How to complete this task: Find the line below with "Screen dimensions: 1080x851" and the line with "Viewport: 800px width, 597px". Output exactly those lines and everything between them, leaving out the pictures.

Data supplied:
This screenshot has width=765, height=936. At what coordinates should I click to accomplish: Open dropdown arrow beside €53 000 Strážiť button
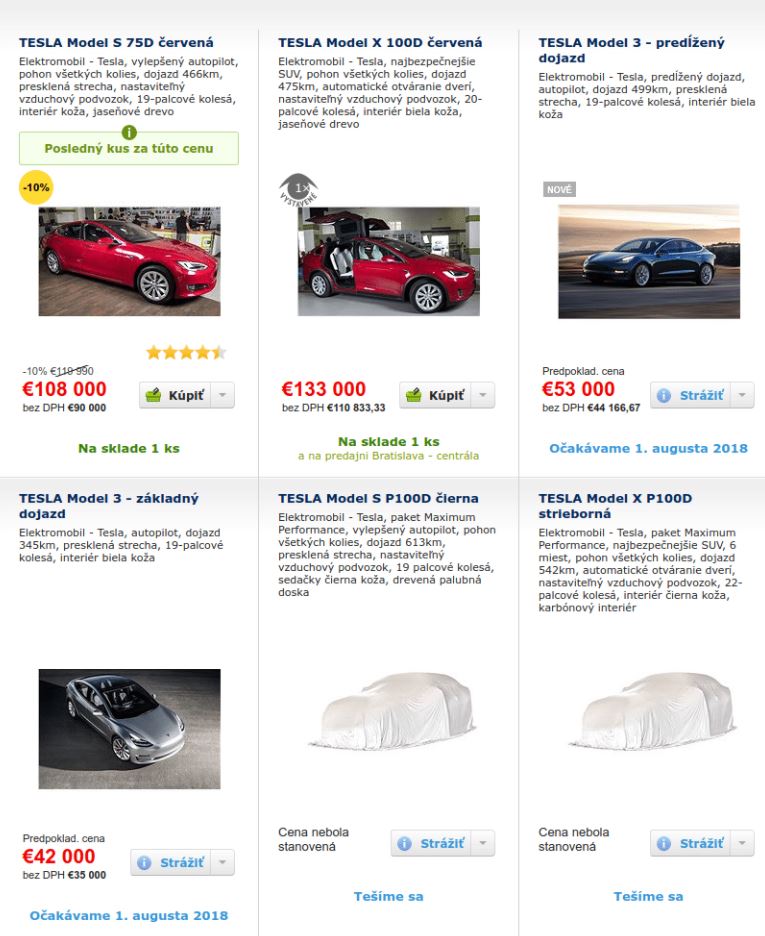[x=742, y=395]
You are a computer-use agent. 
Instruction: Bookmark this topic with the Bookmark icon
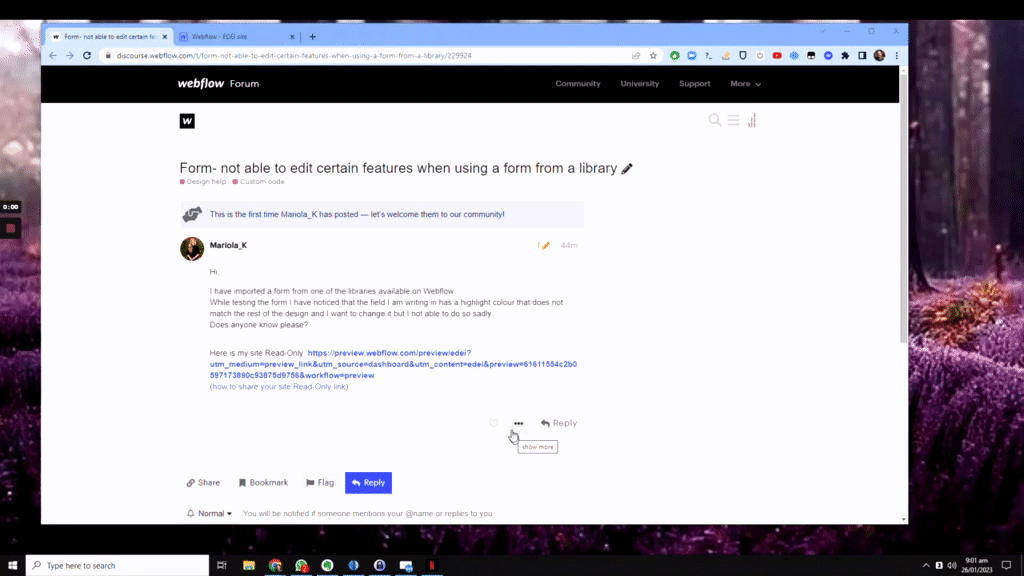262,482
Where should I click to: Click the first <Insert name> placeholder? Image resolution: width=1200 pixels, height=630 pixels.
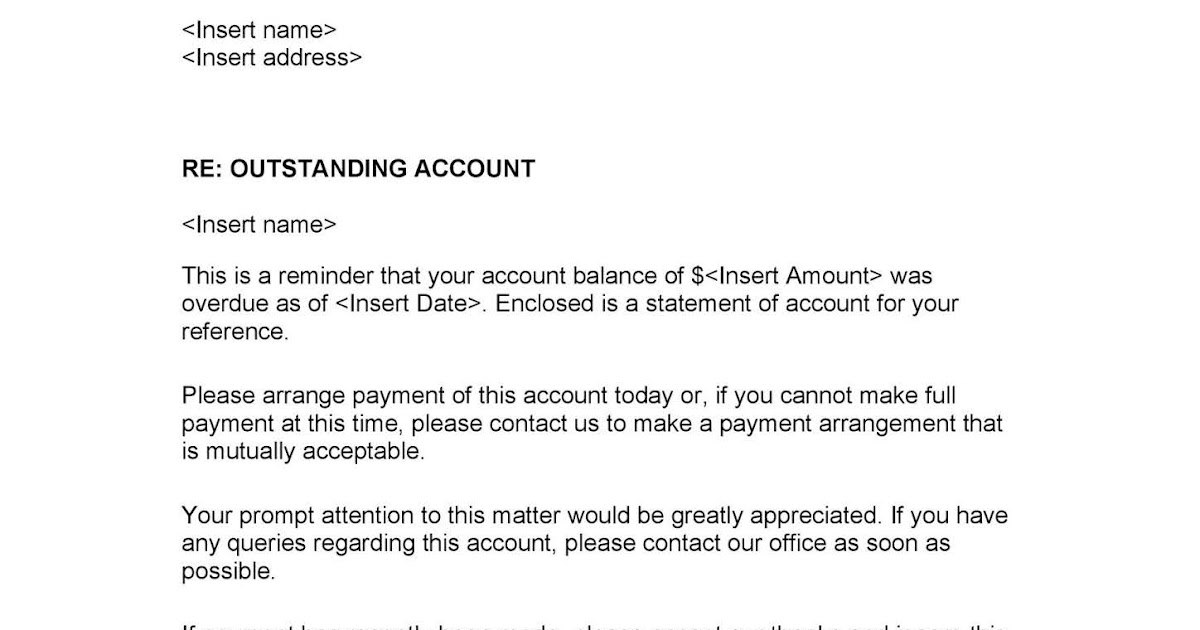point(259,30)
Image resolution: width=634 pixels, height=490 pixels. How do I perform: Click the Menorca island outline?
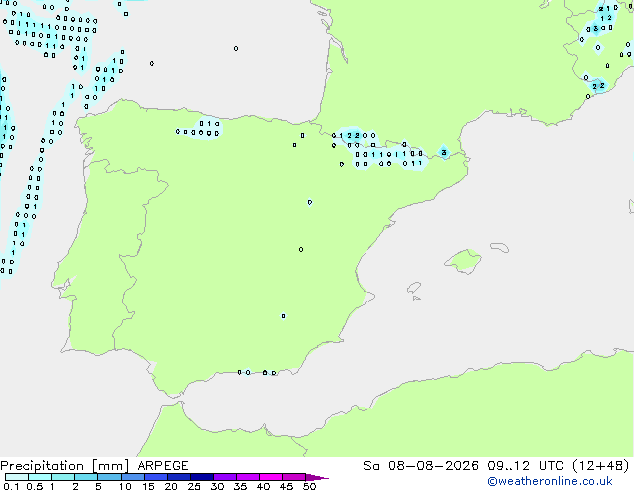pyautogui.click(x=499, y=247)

---

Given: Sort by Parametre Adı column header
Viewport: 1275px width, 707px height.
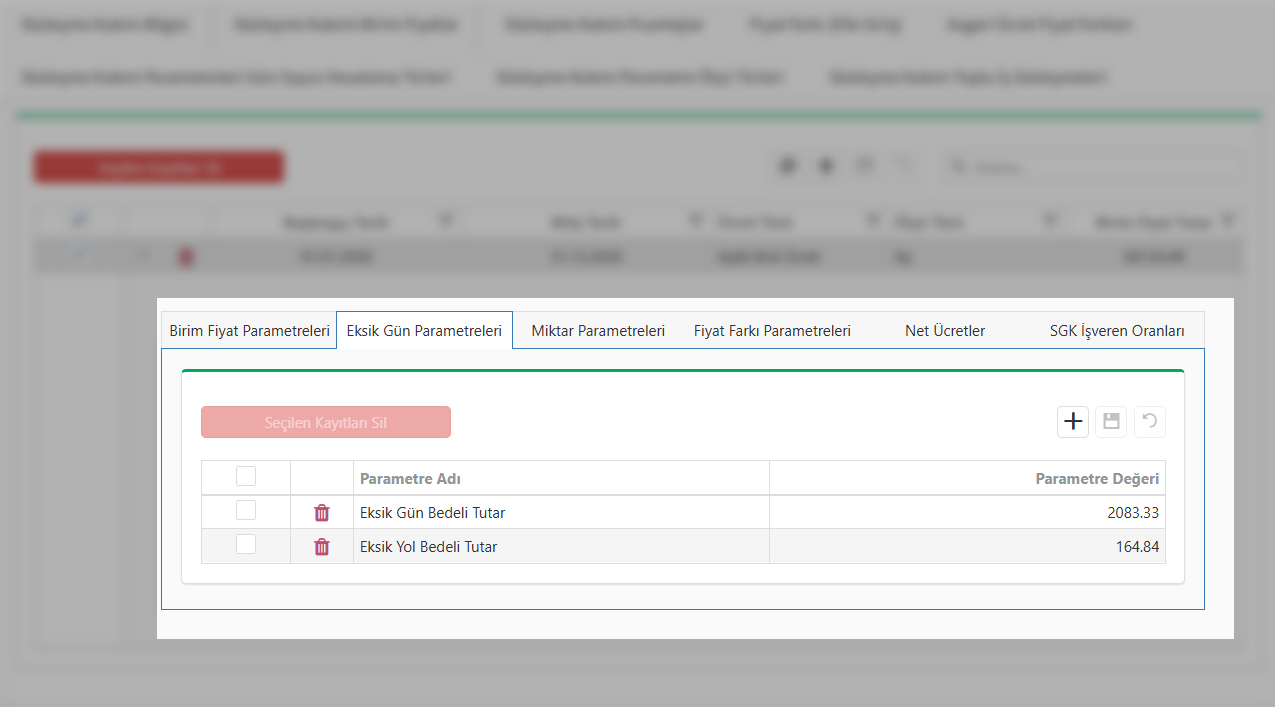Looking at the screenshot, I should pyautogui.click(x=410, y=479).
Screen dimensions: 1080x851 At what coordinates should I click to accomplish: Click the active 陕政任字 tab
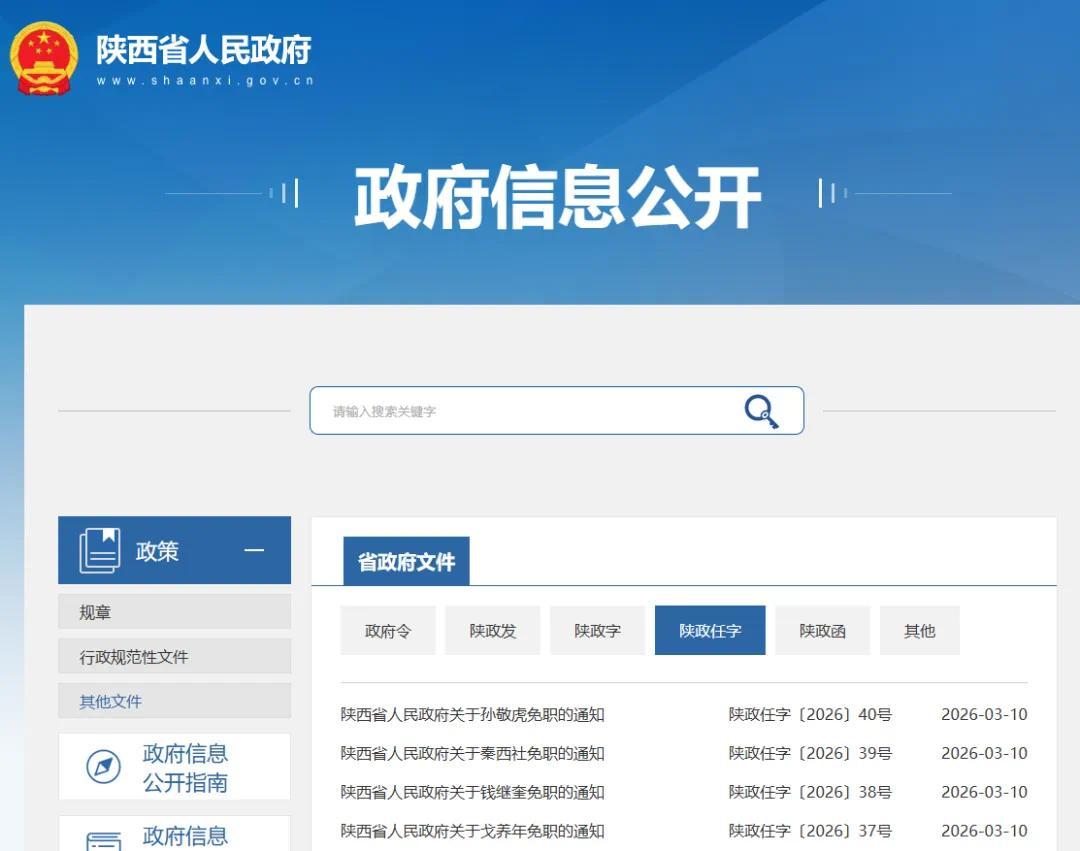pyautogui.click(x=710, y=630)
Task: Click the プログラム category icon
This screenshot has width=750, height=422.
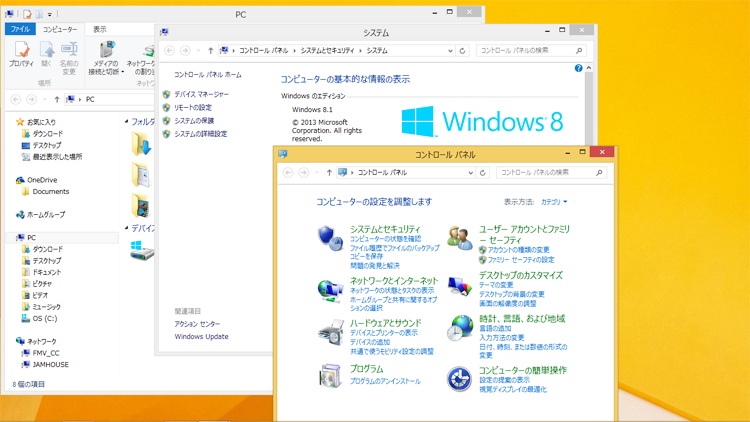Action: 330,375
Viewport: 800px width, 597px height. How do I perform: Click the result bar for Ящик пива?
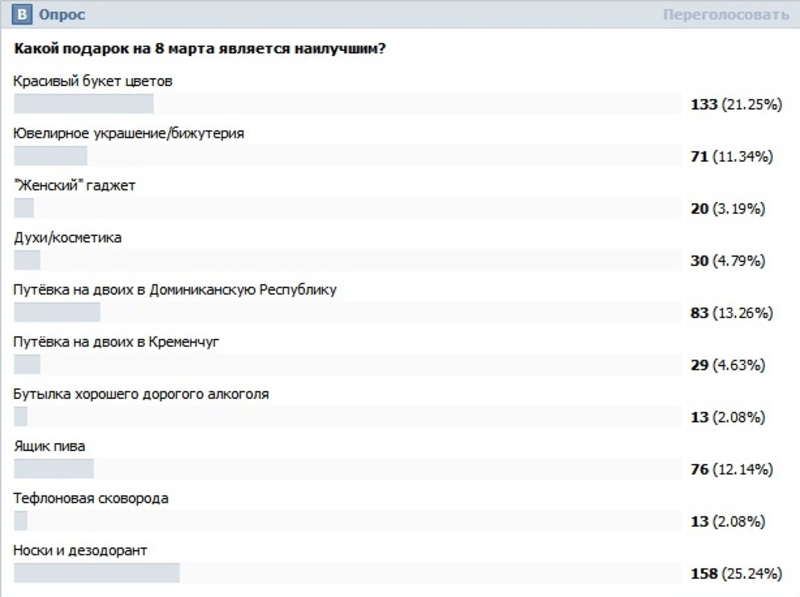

==

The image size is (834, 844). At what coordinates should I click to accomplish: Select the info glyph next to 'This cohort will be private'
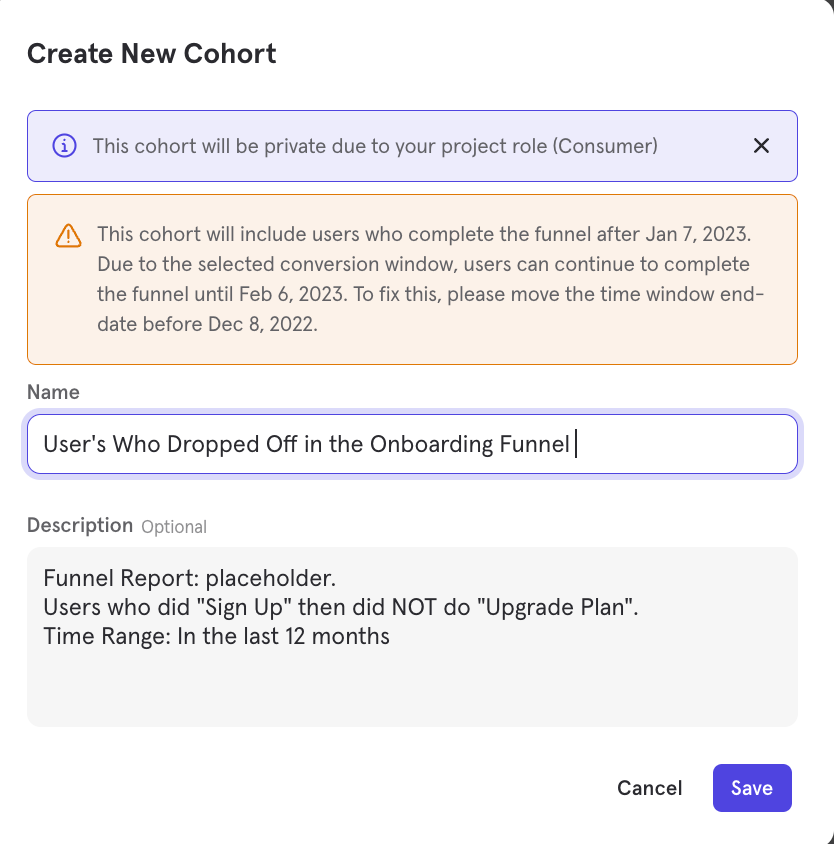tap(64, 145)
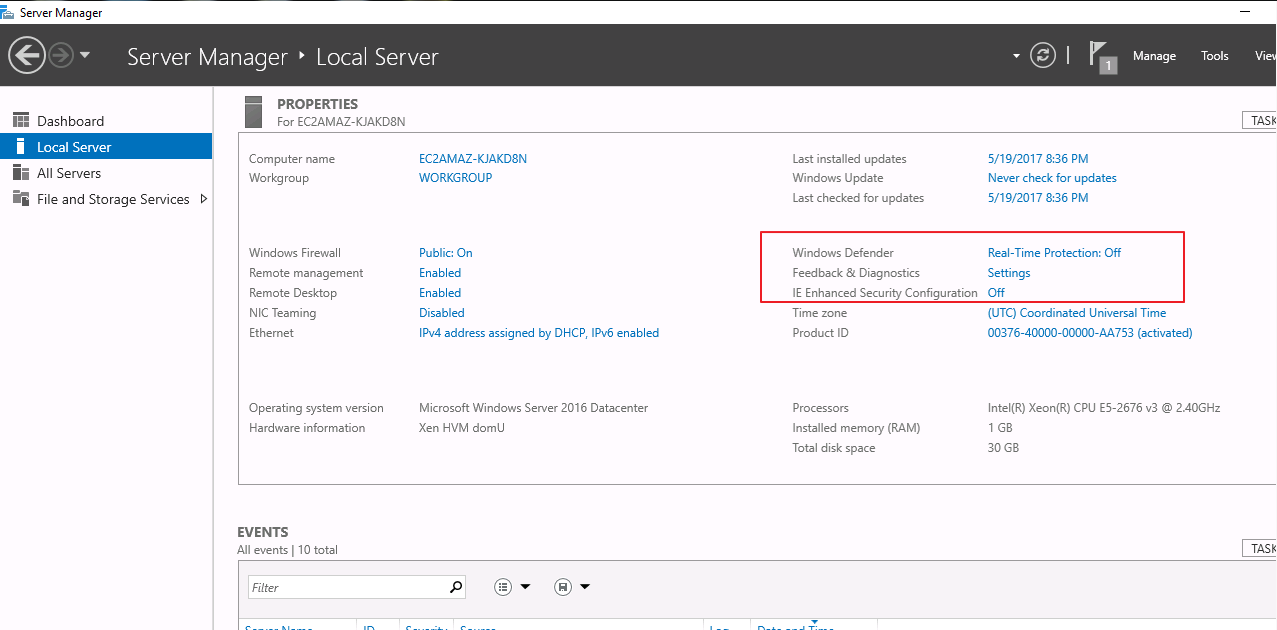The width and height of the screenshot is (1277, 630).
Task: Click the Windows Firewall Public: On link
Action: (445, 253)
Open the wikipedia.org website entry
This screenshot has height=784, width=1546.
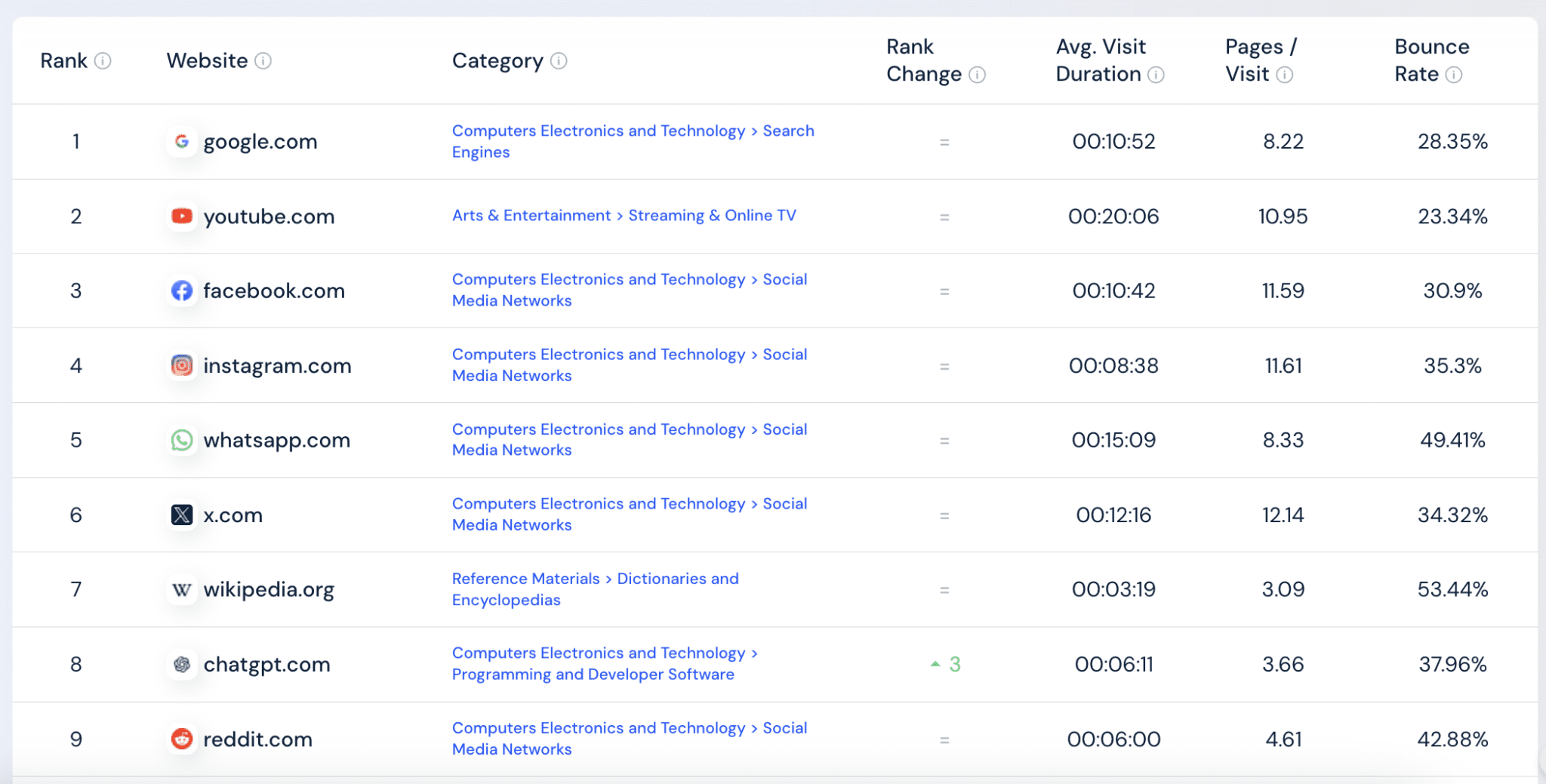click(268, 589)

Answer to the problem:
Screen dimensions: 1080x851 At what coordinates should I click to accomplish: Click the active 陕政任字 tab
pyautogui.click(x=710, y=630)
Task: Click the プログラム category icon
This screenshot has width=750, height=422.
Action: 330,375
Viewport: 800px width, 597px height. How do I perform: Click the result bar for Ящик пива?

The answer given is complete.